Fixes a SIGSEGV crash in the Azure Kusto output plugin when processing buffered backlog data on startup.

Root Cause

The ingest_all_chunks() function had nested mk_list_foreach_safe loops that both used the same tmp variable as the iterator:

mk_list_foreach_safe(head, tmp, &ctx->fs->streams) {     // outer loop
    ...
    mk_list_foreach_safe(f_head, tmp, &fs_stream->files) {  // inner loop - SAME tmp!

The mk_list_foreach_safe macro stores the "next" pointer in its second argument for safe iteration during list modification. When the inner loop overwrote tmp, it corrupted the outer loop's iteration state, causing undefined behavior and eventually a SIGSEGV when the outer loop tried to continue iteration with a corrupted pointer.

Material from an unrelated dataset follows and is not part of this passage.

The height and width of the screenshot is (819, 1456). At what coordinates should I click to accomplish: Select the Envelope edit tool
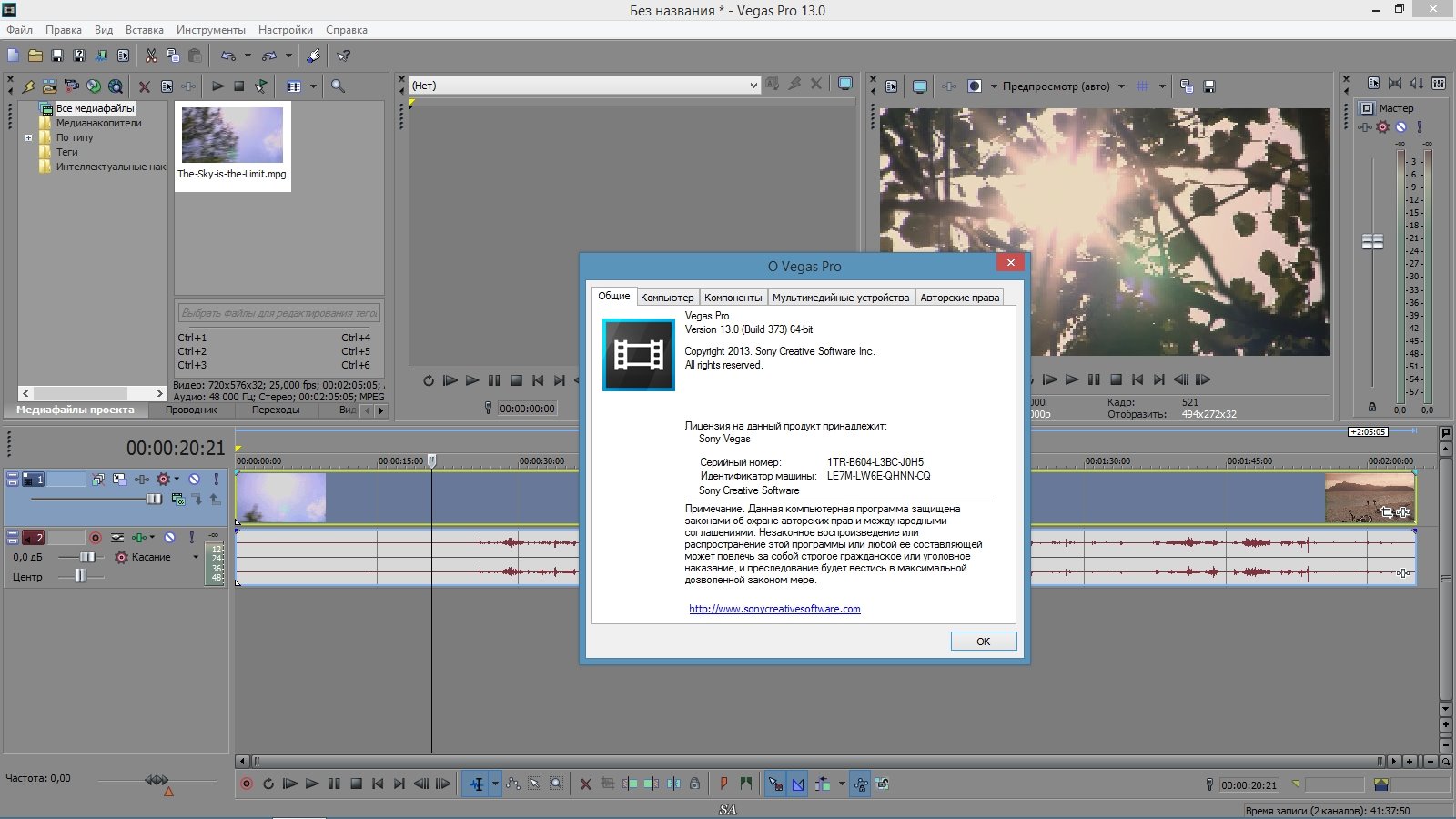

Crash Stack Trace (from production)

[engine] caught signal (SIGSEGV)
#0 flush_init() at plugins/out_azure_kusto/azure_kusto.c:1169
#1 cb_azure_kusto_flush() at plugins/out_azure_kusto/azure_kusto.c:1257
#2 co_init() at lib/monkey/deps/flb_libco/amd64.c:117

Fix

Add a dedicated f_tmp variable for the inner loop to prevent iterator corruption:

struct mk_list *tmp;
struct mk_list *f_tmp;  // NEW: dedicated inner loop iterator
...
mk_list_foreach_safe(head, tmp, &ctx->fs->streams) {
    ...
    mk_list_foreach_safe(f_head, f_tmp, &fs_stream->files) {  // Use f_tmp

Testing

  • Added flb_test_azure_kusto_buffering_backlog regression test that exercises the buffering/backlog restart code path
  • All existing azure_kusto tests continue to pass
  • Verified build compiles without warnings
Test json_invalid...                            [ OK ]
Test managed_identity_system...                 [ OK ]
Test managed_identity_user...                   [ OK ]
Test service_principal...                       [ OK ]
Test workload_identity...                       [ OK ]
Test buffering_backlog...                       [ OK ]
SUCCESS: All unit tests have passed.

Changes

  • plugins/out_azure_kusto/azure_kusto.c: Add f_tmp iterator variable for inner loop (+2 lines, -1 line)
  • tests/runtime/out_azure_kusto.c: Add buffering backlog regression test (+73 lines)

Summary by CodeRabbit

  • Refactor

    • Improved internal iteration safety and stability; no public API changes.
  • Tests

    • Added an end-to-end buffering/backlog regression test that verifies two-phase write-and-restart behavior with cleanup.
    • Added runtime helpers and test scaffolding to support buffered-backlog testing and temporary resource cleanup.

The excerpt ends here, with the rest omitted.